I think that people who have more experience in the water development business have an obligation to help tutor and encourage
those who have less experience, as we are all trying to do the right thing in the long run, right?
Bunker Roy,
Barefoot College, India
The drawbacks of the current funding model is that it to too patronizing and it presumes that we need the knowledge, skills and wisdom of the North.
The track record over the last two decades have shown that the solutions being offered by the North have been expensive, wasteful and indeed by and large they have failed.
What we need is a more active, equal, respectful South-South exchange.
Joe Madiath,
Gram Vikas, India
PWX does away with the bureaucracies involved in the conventional method and is of course transparent, gives scope for peer review, is very effective in terms of resource use and provides cross exchange and learning.
For an implementing organization, such platforms do help in putting forth ideas in succinct manner and saves much of time and resources in putting up lengthy proposals.
My strong hope is that other organizations see the potential of this network to shine a light on what is working in the water sector ... so that we all can do a better job while getting a fuller picture of what is working long-term.
Thomas Palgadhmal,
Watershed Organization Trust, India
PWX is one of the innovative and excellent methods of sanctioning the project proposals through peer group assessment.
NGOs have the opportunity to know more details of the excellent work carried out by the different NGOs.
One gets an opportunity to know and interact with different partner NGOs of the world engaged in providing safe drinking water tot needy communities
Through PWX we had an opportunity to learn/know the different appropriate low cost and affordable technologies being used by partner NGOs in different parts of the world.
Some of these technologies could be replicated in our areas too.
PWX system avoids the administrative expenses additional requirement of human resource by the funding agency.
In normal practice, the projects are submitted to the funding agency for the approval or sanction.
The explanations and additional information is provided by the NGO to the funding agency, but the information and knowledge is useful only to the funding agency.
But under the new developed PWX system the project proposals are scrutinized and assessed by the all the partner NGOs.
The PWX system is easy and computer friendly to operate.
The progress reports and additional information of the project, photographs can be disseminated through the system.
Susan Davis,
CARE, USA
PWX is an innovative way to address the issue of how a small organization can administer
a great deal of funding without having to hire a huge staff.
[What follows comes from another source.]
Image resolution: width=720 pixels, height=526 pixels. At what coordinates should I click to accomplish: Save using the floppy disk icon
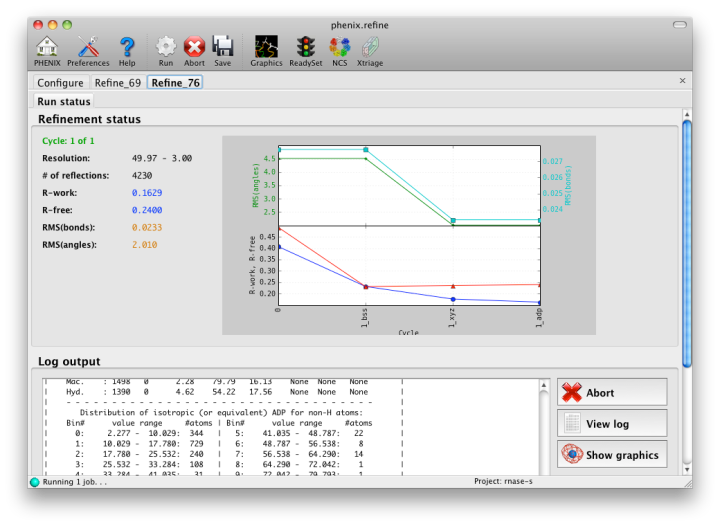pyautogui.click(x=222, y=48)
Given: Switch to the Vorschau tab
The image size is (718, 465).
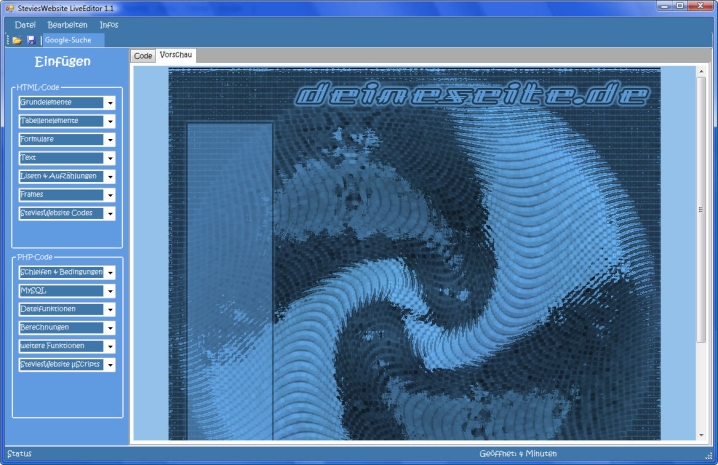Looking at the screenshot, I should coord(176,55).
PWX is straightforward to use, and the review process shows that it also has potential to
serve as a forum for knowledge sharing and peer mentoring.
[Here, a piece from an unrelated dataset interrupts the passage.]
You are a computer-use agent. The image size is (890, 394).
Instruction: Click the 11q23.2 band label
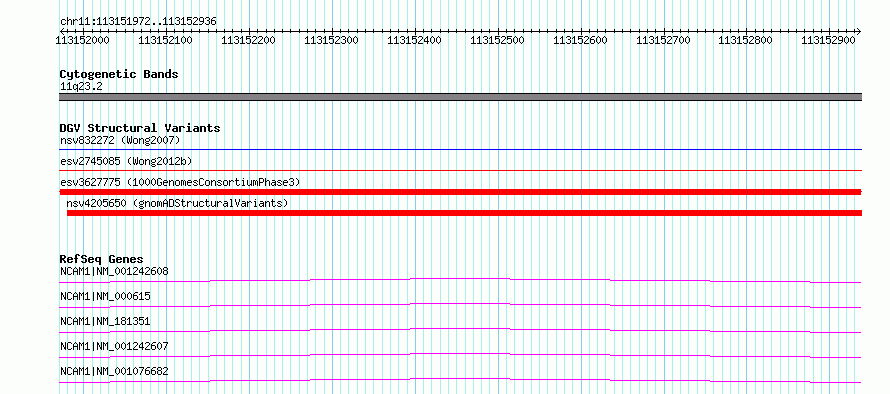(81, 87)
Challenges will be keeping the review process streamlined and requirements reasonable.
Jesca Ochieng,
Oywa A Solar Support Group, Kenya
PWX has the best approach to analyzing proposals in a very transparent manner.
We thank the entire PWX team and Blue Planet Run for the unique initiative of scrutinizing applications and
ensuring that even inexperienced groups like Oywa get a chance to participate in the process.
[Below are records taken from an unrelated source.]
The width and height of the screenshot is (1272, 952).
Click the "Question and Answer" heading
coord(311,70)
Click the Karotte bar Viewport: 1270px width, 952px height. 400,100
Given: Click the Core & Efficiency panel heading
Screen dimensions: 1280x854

We have really learnt a lot and expect to learn more with your continued support.
We only have some suggestions to enable rural and remote groups like Oywa to meet their deadlines.
These include issues like enabling groups to acquire computers or laptops.
This would enable them to communicate with you in good time.
It would also mean the groups will spend less time in travelling to towns like Kisumu where such services are available.
Don Howard,
Rotary, USA
Joining PWX paid unexpected dividends.
The responses to my proposal posed probing questions that caused me to delve deeper into some of the water project planning.
Our focus in looking at water projects has expanded to
consider the economic, environmental, political and sustainability issues more deeply.
In evaluating grants proposed by other organizations, I learned about ways of structuring future grants
more effectively.
The experience was very helpful in many ways and I was happy to receive funding for one of our projects.
Carole Harper,
El Porvenir, Nicaragua
The application requirements of some funders,
e.g. C--- Canada, are so onerous and time consuming that our organization would have to take three or four staff members off of their usual work in
project development, reforestation and health education, for at least a month, just to fill out all the forms and give all the workshops required
in order to submit an application. Is this a good use of our resources?
Is there an alternative funding source which does not require excessive forms, paperwork, staff time taken away from our real work?
Rob Bell,
El Porvenir, Nicaragua
My impressions of PWX are on the whole positive.
I certainly understand the point of view about the difficulty of evaluating projects where we have no experience; however, I think it is a good system,
not too overwhelming with details, easy to use, and provides some good opportunities for sharing knowledge between partners.
A downside was that not all the partners participated equally, and for example one of the projects I reviewed, they never answered my questions and
I had to mark their project low, in part because of my doubts, but in part because of lack of information.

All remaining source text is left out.